-- PAGE EXTRACT --
‘Embracing our empty nest when the children left home’

Apr 12, 2019
It didn't take long for Brian and Jacqui to embrace their child-free home. (Photograph posed by models) Source: Getty Images

All three of our children left home at about the same age — not the same time, but the same age, 18. For a period of about three years, the size of our household reduced in rather regular fashion, until suddenly my wife, Jacqui, and I were on our own, with a whole house to rattle about in.

I seem to recall that we emitted a dual sigh of relief as the last one jumped into his car and headed off to his girlfriend’s flat, though I can’t actually swear to that (it was, after all 38 years ago!). I confess we missed them for a while, their comings and goings, the noise, and the mess in their rooms, which Mum unfailingly had to clear up, or it would never be done. But once we got over that first trauma we found we could start enjoying ourselves!

Not only, did we have that pleasure, but there were numerous other things that were suddenly different around the place. Our second, Vince, was the wild-boy of the family, always getting into some sort of trouble, not criminal or even illegal I hasten to add, but he’d go off on his motorbike early in the evening and not return until 2am or 3am; perfectly reasonable really. Try as I might I couldn’t help worrying about him and I’d lie awake until I heard the recognisable sound of his machine, about half a mile away, heading towards home. I would then most likely be asleep before he actually arrived. The strange thing was, the day he left home, I stopped worrying about him completely! He could have been getting up to all sorts of horrible things, or hitting hard objects at speed on his bike, but I didn’t have a care in the world.

-- DATA PROVIDED --
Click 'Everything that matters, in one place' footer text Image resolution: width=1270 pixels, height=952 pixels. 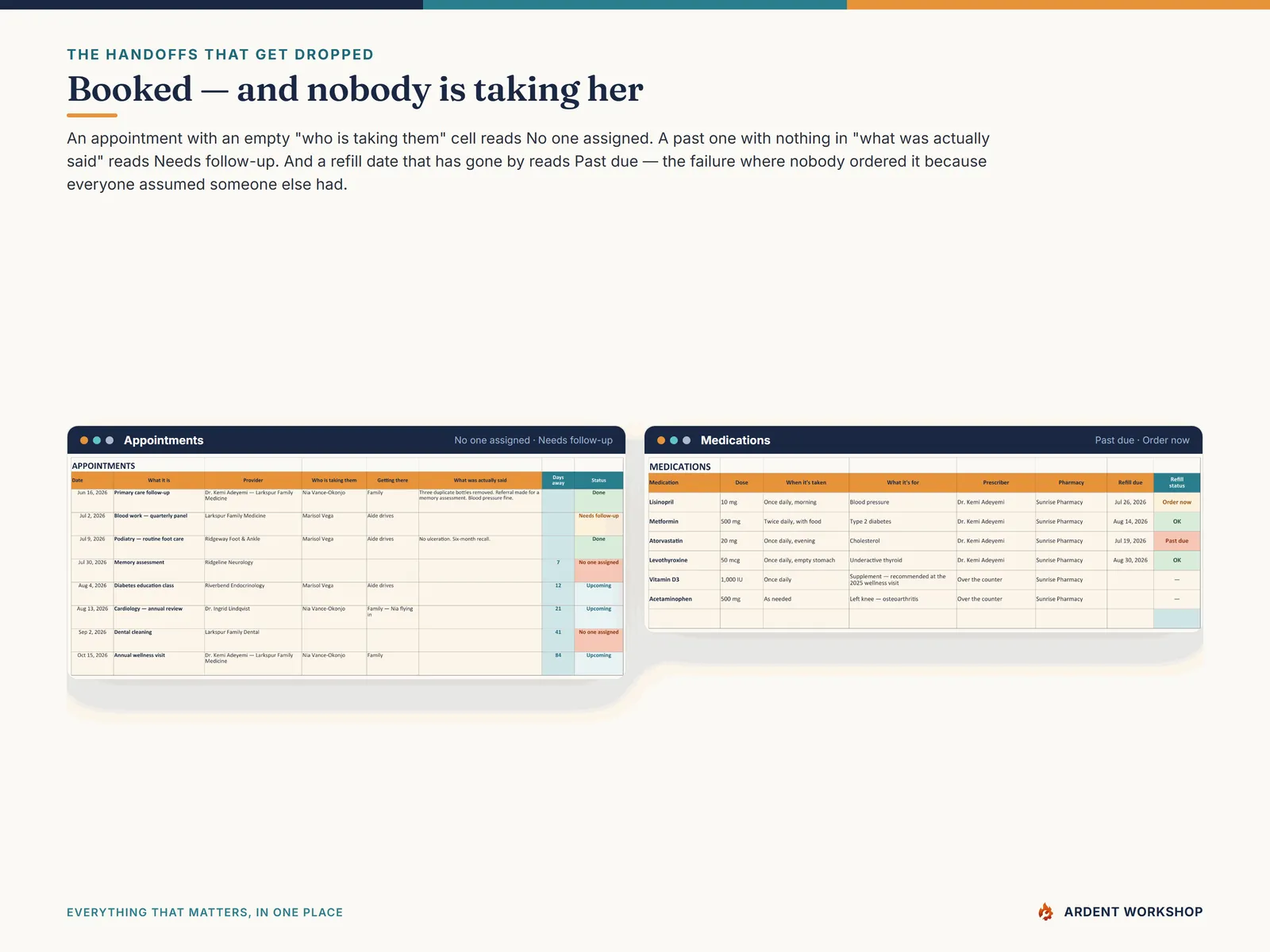205,912
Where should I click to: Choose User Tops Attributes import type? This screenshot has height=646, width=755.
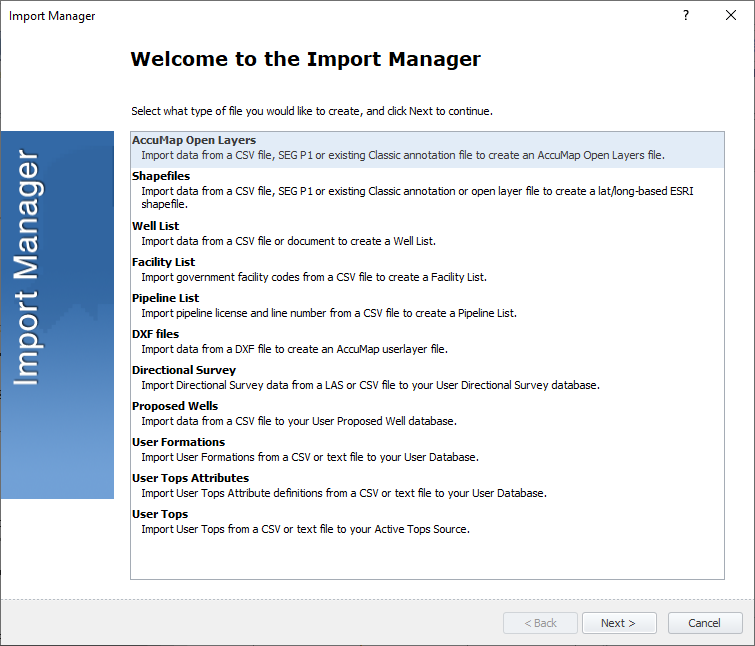[x=190, y=478]
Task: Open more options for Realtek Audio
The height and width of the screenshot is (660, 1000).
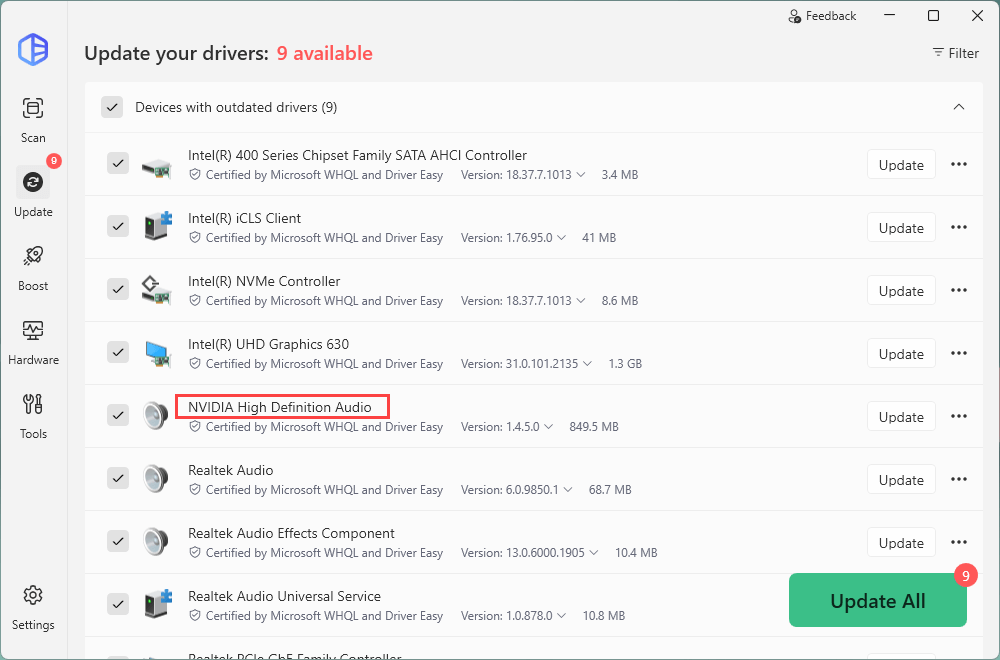Action: [x=959, y=480]
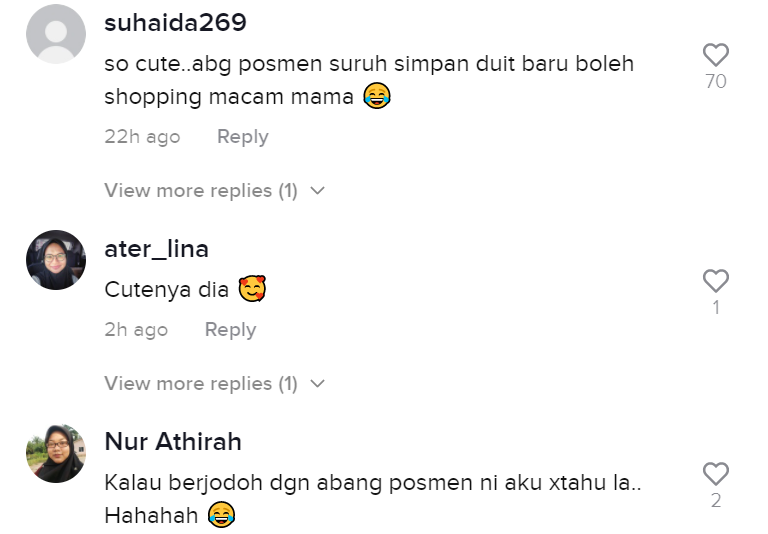Screen dimensions: 768x534
Task: Open suhaida269's default avatar profile picture
Action: click(x=56, y=34)
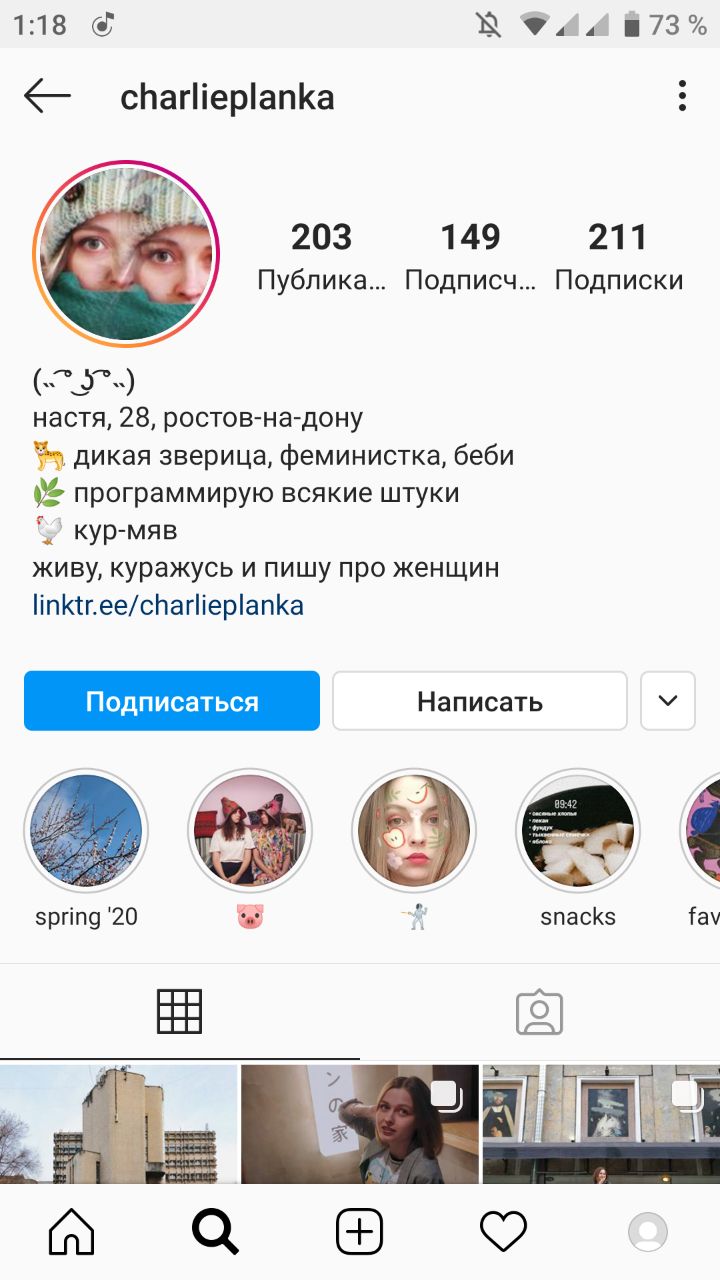This screenshot has width=720, height=1280.
Task: Message the user via Написать button
Action: [480, 701]
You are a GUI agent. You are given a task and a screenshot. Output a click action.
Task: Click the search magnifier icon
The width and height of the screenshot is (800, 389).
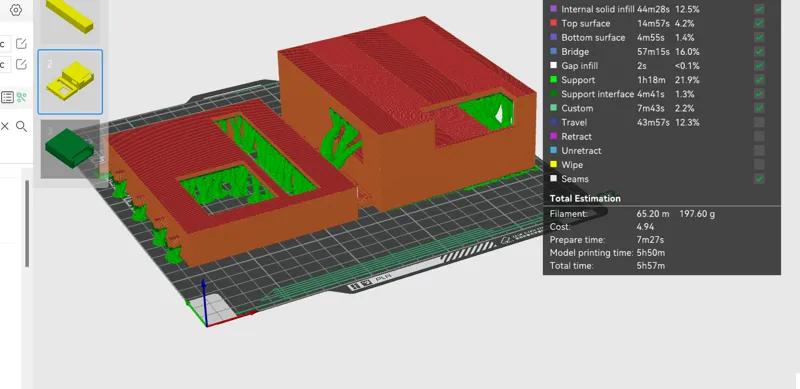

-- TASKS --
(a) Reproduce the empty-nest essay from "Not only, did" to "in the world.".
(b) Answer these questions from the empty-nest essay:
(i) At what age did each of the three children leave home?
(ii) How many years ago did the last child leave?
(iii) At what hours would Vince return from his evening motorbike rides?

-- RESPONSES PER TASK --
(a)
Not only, did we have that pleasure, but there were numerous other things that were suddenly different around the place. Our second, Vince, was the wild-boy of the family, always getting into some sort of trouble, not criminal or even illegal I hasten to add, but he’d go off on his motorbike early in the evening and not return until 2am or 3am; perfectly reasonable really. Try as I might I couldn’t help worrying about him and I’d lie awake until I heard the recognisable sound of his machine, about half a mile away, heading towards home. I would then most likely be asleep before he actually arrived. The strange thing was, the day he left home, I stopped worrying about him completely! He could have been getting up to all sorts of horrible things, or hitting hard objects at speed on his bike, but I didn’t have a care in the world.

(b)
(i) 18
(ii) 38 years
(iii) 2am or 3am